### WHAT IS BEING ASKED
Go through the material below and copy each line where the word "click" appears.

### GIVEN INFORMATION
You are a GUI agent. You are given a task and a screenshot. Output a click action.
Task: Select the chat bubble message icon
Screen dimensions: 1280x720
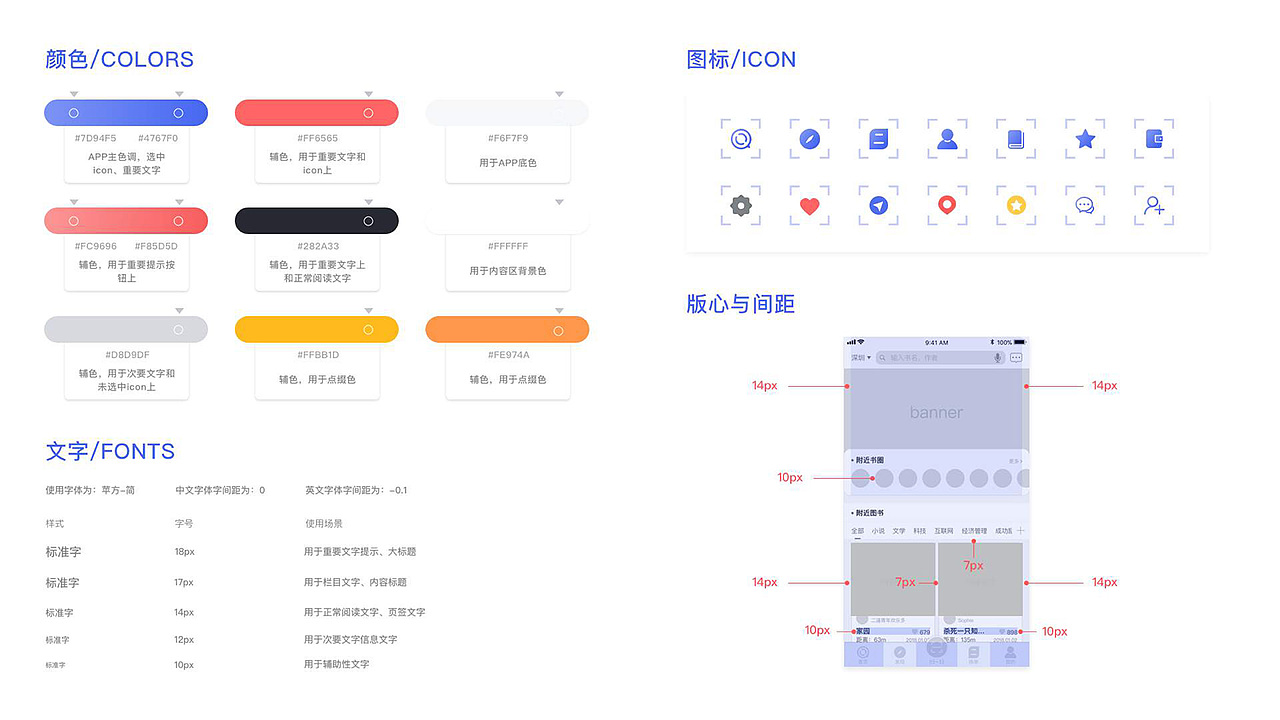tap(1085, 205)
...
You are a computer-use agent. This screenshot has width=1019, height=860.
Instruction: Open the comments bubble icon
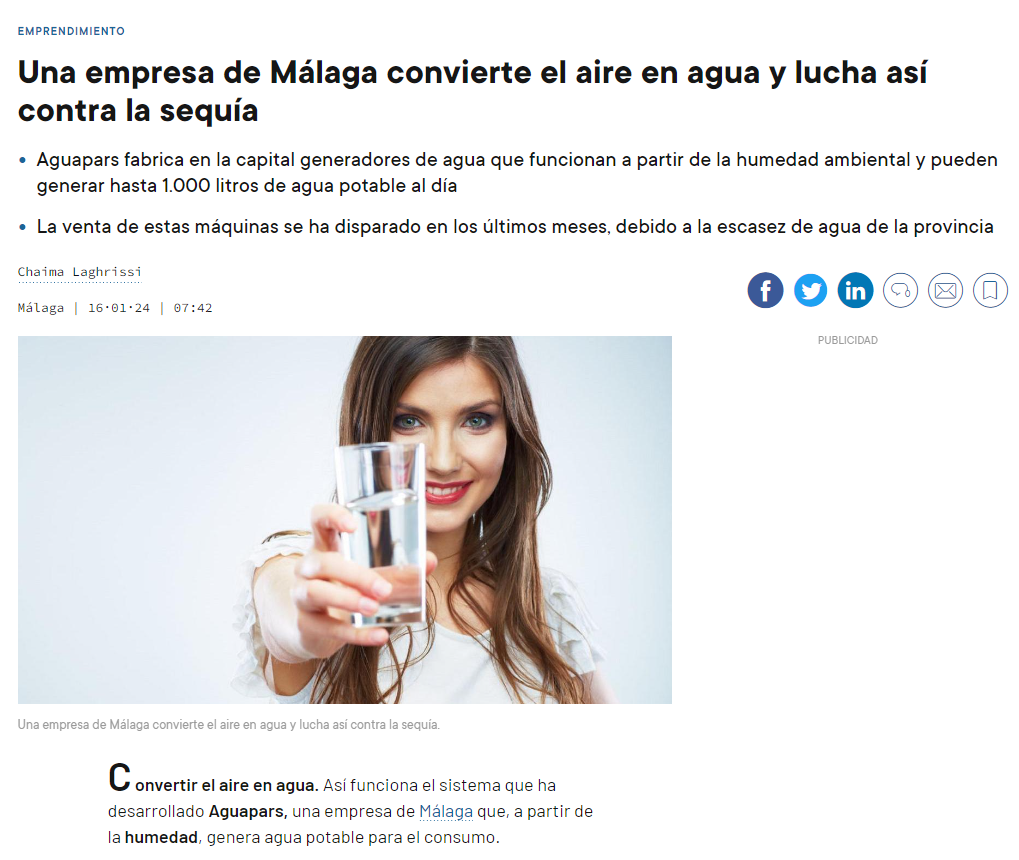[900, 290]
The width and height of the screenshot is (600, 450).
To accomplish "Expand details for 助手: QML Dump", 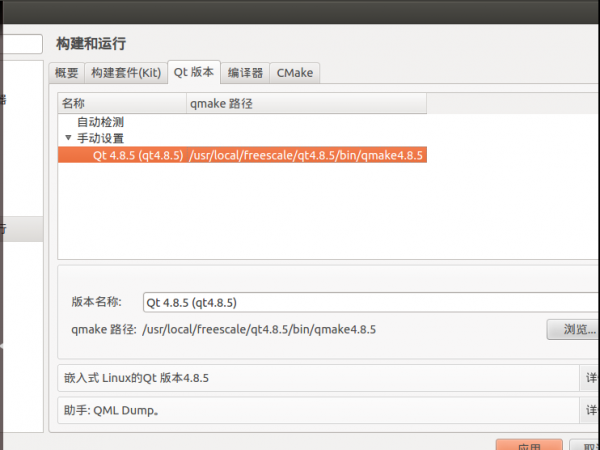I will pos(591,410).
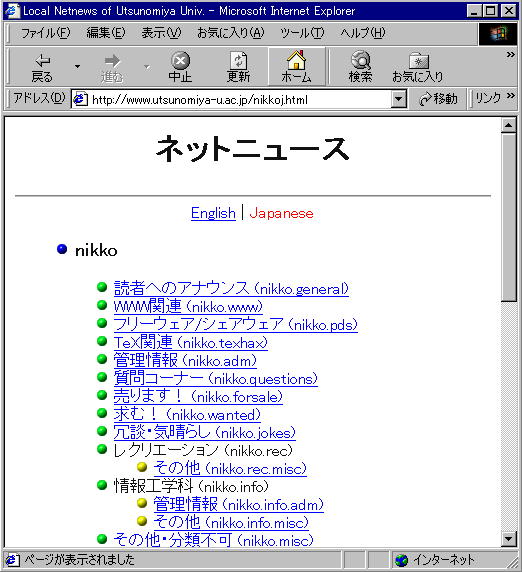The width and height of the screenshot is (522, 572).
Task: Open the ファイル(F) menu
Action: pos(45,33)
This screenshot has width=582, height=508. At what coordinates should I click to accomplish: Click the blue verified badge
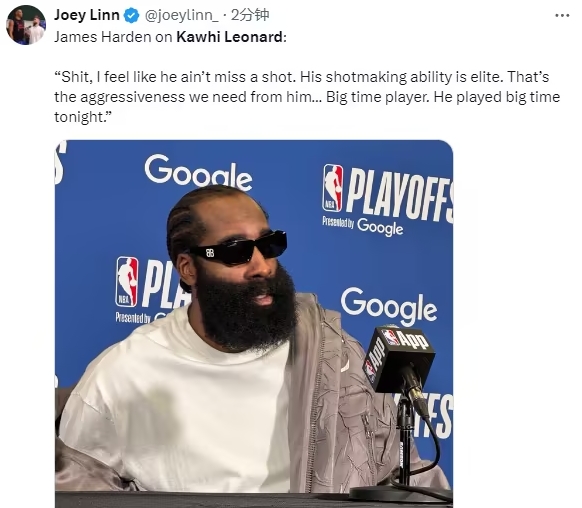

### FINISHED EXERCISE
You are a GUI agent. You are given a task and a screenshot. Output a click action.
This screenshot has width=582, height=508. At what coordinates should I click to accomplish: Click the blue verified badge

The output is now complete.